▶ **Source information**:
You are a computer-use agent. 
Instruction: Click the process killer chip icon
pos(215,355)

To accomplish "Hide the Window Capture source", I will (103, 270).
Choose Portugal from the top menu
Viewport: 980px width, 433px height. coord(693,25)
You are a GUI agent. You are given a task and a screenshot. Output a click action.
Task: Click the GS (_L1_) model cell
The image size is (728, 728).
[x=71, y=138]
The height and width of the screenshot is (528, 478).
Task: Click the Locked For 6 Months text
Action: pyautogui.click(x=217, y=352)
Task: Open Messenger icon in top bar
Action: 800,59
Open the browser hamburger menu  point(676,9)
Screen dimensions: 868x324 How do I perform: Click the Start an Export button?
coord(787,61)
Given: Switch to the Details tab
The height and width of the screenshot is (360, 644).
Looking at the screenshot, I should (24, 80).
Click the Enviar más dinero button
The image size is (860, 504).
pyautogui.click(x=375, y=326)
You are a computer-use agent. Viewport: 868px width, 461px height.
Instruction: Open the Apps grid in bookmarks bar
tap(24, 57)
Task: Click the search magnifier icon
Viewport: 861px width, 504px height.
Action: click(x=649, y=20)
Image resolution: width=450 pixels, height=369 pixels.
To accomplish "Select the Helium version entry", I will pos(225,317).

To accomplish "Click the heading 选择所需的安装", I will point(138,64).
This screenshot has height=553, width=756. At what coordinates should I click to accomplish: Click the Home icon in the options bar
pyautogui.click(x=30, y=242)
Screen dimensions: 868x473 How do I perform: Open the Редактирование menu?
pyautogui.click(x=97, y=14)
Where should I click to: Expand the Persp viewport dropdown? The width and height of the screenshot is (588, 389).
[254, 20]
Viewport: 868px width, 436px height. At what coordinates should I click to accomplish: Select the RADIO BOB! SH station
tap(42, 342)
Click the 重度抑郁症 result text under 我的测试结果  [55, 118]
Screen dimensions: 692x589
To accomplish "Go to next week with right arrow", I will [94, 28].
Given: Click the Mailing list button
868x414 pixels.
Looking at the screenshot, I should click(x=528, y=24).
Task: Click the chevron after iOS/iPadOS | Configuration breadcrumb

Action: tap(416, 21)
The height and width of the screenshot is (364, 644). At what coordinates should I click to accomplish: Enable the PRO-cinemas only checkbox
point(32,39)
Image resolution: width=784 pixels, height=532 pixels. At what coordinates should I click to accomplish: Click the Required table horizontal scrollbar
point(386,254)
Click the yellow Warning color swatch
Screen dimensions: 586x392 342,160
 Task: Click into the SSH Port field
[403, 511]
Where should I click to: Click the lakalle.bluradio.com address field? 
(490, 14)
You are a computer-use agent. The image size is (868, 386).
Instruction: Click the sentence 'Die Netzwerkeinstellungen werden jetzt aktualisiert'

▶ **What this task involves**:
Determine how many lines of the data contain the word "will", and reply with that number only.

▶ **Response below**:
4